The Montréal en fête festival and its New Year’s show at the Old Port, set to come back for its tenth year, have been cancelled. (Radio-Canada - image credit)
The Montréal en fête festival and its New Year’s show at the Old Port, set to come back for its tenth year, have been cancelled. (Radio-Canada - image credit)

It's going to be quiet in the Old Port this December: the Montréal en fête festival as well as its annual New Year's event have been cancelled.

In a news release, the organizers said the 2022 festivities proved to be "an insoluble puzzle," saying the event needs to reconsider its financing for the future.

"Galloping inflation, labor shortages and public underfunding mean that the organization of the 10th edition is impossible," concluded the statement.

The Montréal en fête event — also known as Merry Montreal — has been free for attendees since its founding in 2013. It held a virtual version in 2020 and was cut short by the public health measures announced in December 2021, at the height of the Omicron wave.

Martin Durocher, the co-founder and vice-chairman of the board for the event, said they received a financial analysis in the fall that suggested the event couldn't take place.

"We realized that either we were going to operate at a loss, or we weren't going to go ahead," he said. "We're a non-profit run by volunteers. We're not a big group like Evenko that can absorb [the losses] for a big event."

The sudden cancellation of last year's edition left a hole in the organization's budget, one that it hoped to address with partners this year.
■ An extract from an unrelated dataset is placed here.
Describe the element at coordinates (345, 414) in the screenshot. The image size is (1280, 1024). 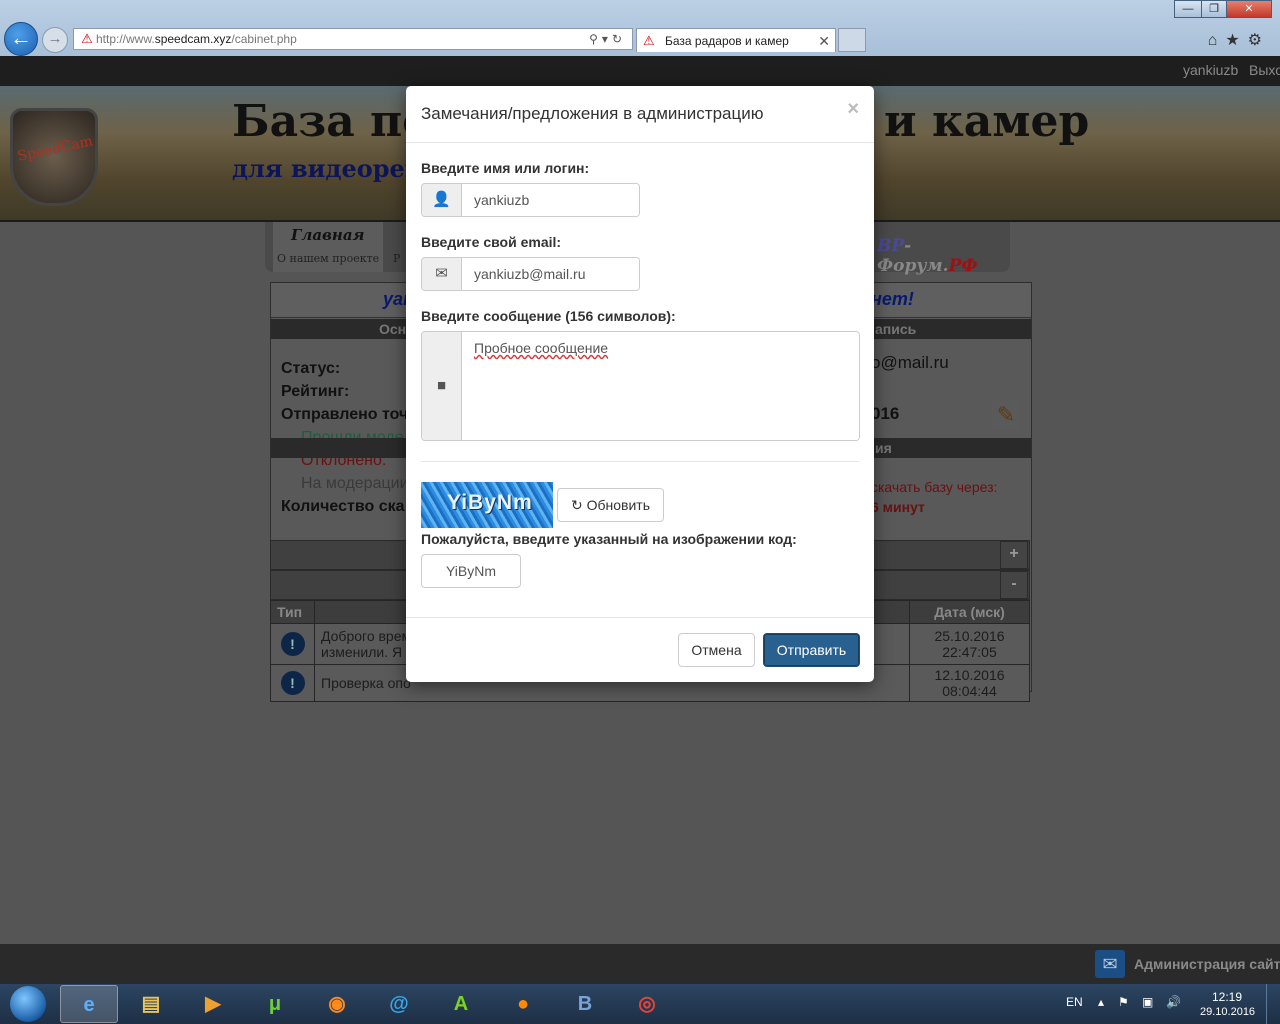
I see `sent-label: Отправлено точ` at that location.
But the response was not what they had wanted, Durocher said, especially from the city of Montreal.

"The city has supported us from the very beginning, but at the moment we don't feel like a priority to the administration," he said.

Ericka Alneus, the city councillor responsible for culture on Montreal's executive committee, said they met with Montréal en fête several times in 2022 to try and find a solution.

"We also discussed the possibility to sponsor a part of the event, that would be free, if they wanted to have a paying section," Alenus said.

She said that how events are run is ultimately at the discretion of the organizers.

"It's something we really don't want to do," Durocher said. "It would mean charging [the public] for the evening of Dec. 31."

Durocher said the budget for the event in 2019 was about $1 million, but doubled in the years since. He said they would need about $2 million to put on this year's edition.